--- EXTRACTED RECORDS ---

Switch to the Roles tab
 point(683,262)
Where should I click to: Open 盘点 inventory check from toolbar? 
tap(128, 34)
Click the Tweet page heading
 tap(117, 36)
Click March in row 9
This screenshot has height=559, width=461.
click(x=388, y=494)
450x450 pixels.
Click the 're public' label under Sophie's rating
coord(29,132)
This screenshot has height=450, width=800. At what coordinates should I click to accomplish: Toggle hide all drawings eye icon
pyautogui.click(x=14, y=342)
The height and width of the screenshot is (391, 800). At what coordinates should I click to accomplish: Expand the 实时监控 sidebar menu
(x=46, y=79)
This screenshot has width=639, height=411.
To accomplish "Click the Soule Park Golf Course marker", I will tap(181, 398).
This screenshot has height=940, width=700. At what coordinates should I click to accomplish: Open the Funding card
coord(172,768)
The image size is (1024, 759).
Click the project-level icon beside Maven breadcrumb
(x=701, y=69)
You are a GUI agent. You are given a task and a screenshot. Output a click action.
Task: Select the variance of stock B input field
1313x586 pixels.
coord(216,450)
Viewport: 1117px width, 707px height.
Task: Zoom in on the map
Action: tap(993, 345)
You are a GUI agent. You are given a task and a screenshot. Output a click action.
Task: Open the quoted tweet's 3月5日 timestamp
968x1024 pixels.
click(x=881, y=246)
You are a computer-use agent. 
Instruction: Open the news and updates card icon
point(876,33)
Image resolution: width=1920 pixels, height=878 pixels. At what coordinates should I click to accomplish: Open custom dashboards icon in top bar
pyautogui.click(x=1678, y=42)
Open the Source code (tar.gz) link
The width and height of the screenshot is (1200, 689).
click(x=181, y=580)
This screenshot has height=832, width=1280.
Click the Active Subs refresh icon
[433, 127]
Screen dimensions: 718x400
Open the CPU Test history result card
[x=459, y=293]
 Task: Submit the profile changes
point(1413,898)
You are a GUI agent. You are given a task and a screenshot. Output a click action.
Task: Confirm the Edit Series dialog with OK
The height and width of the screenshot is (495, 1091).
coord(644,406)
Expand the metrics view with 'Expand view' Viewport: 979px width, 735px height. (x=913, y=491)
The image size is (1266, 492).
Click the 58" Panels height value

---

* PROBLEM STATEMENT
Set down, word for word, every line from the line that holds "You are a computer-use agent." to the end of the entries above, including both ends.

* EXERCISE OUTPUT
You are a computer-use agent. 
Instruction: Open the news and updates card icon
point(876,33)
Image resolution: width=1920 pixels, height=878 pixels. At what coordinates should I click to accomplish: Open custom dashboards icon in top bar
pyautogui.click(x=1678, y=42)
Open the Source code (tar.gz) link
The width and height of the screenshot is (1200, 689).
click(x=181, y=580)
This screenshot has height=832, width=1280.
Click the Active Subs refresh icon
[433, 127]
Screen dimensions: 718x400
Open the CPU Test history result card
[x=459, y=293]
 Task: Submit the profile changes
point(1413,898)
You are a GUI agent. You are given a task and a screenshot. Output a click action.
Task: Confirm the Edit Series dialog with OK
The height and width of the screenshot is (495, 1091).
coord(644,406)
Expand the metrics view with 'Expand view' Viewport: 979px width, 735px height. (x=913, y=491)
The image size is (1266, 492).
Click the 58" Panels height value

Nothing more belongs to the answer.